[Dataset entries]
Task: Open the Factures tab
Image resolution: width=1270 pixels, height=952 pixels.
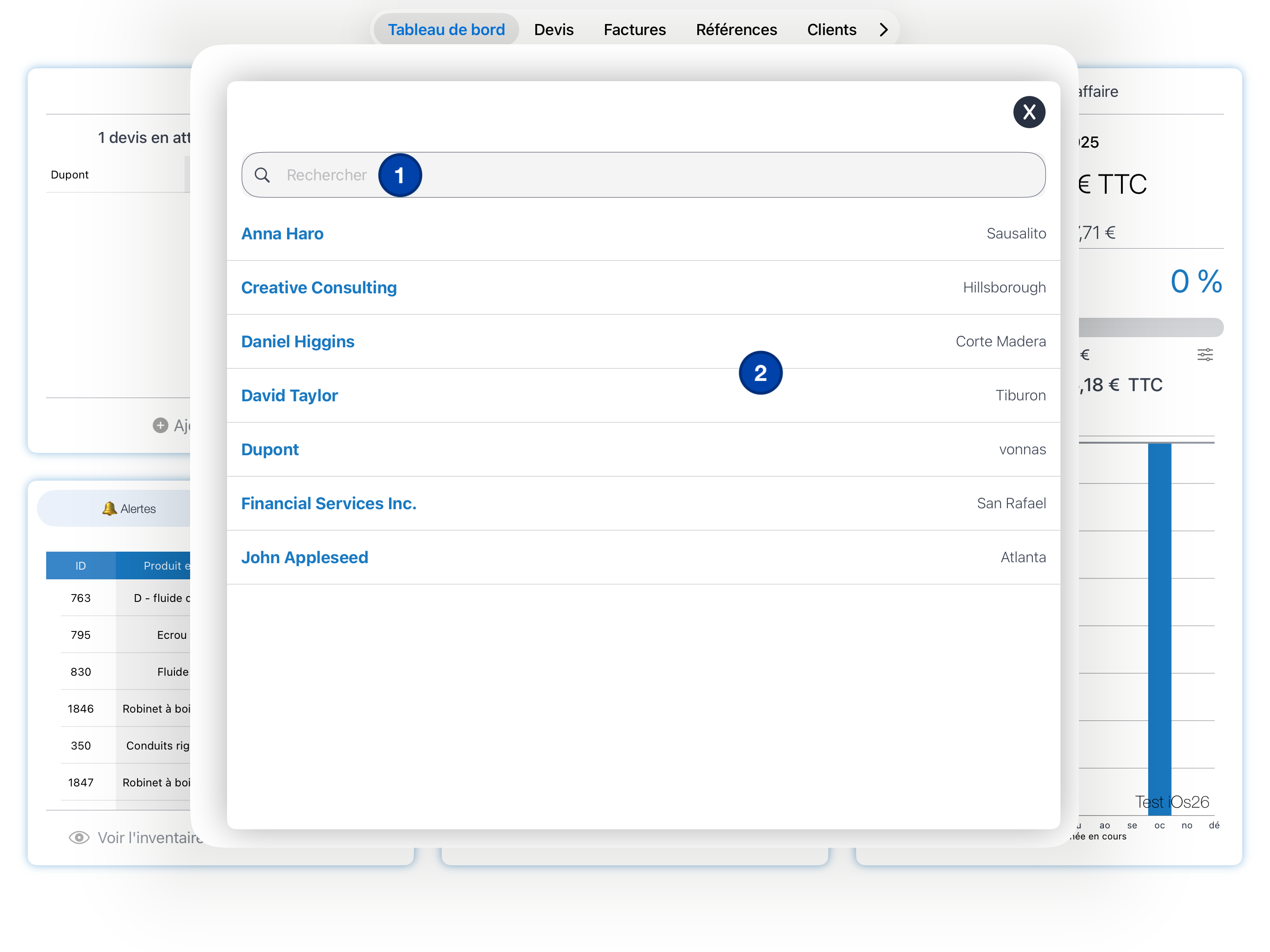Action: 635,29
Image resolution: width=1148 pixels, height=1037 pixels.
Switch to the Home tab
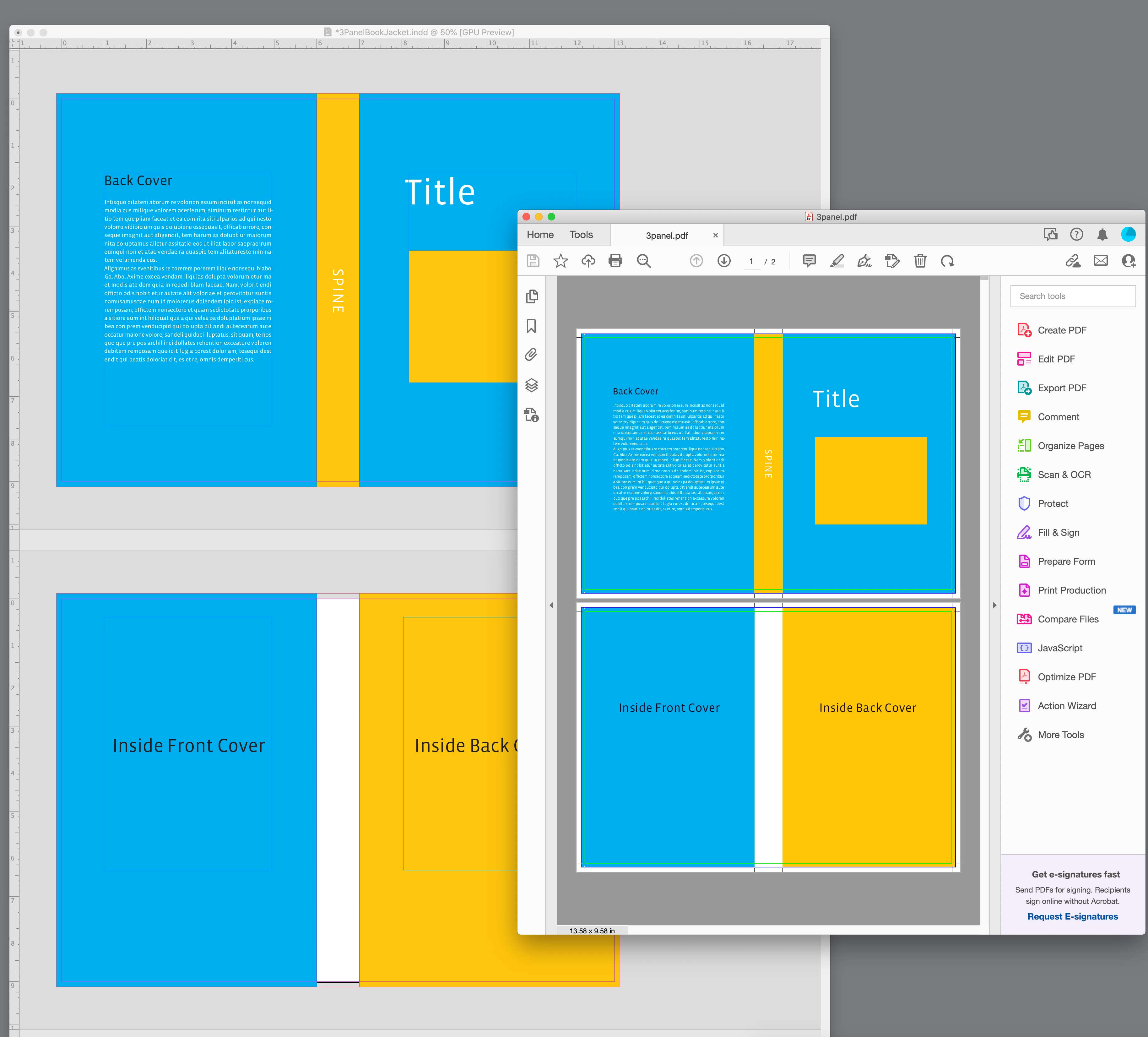pos(540,235)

• [Exercise goal]:
Only the text of the records belongs in the answer; reproduce it verbatim, with no pictures.

• [Written solution]:
Task: Open the Factures tab
Image resolution: width=1270 pixels, height=952 pixels.
Action: 635,29
Image resolution: width=1148 pixels, height=1037 pixels.
Switch to the Home tab
pos(540,235)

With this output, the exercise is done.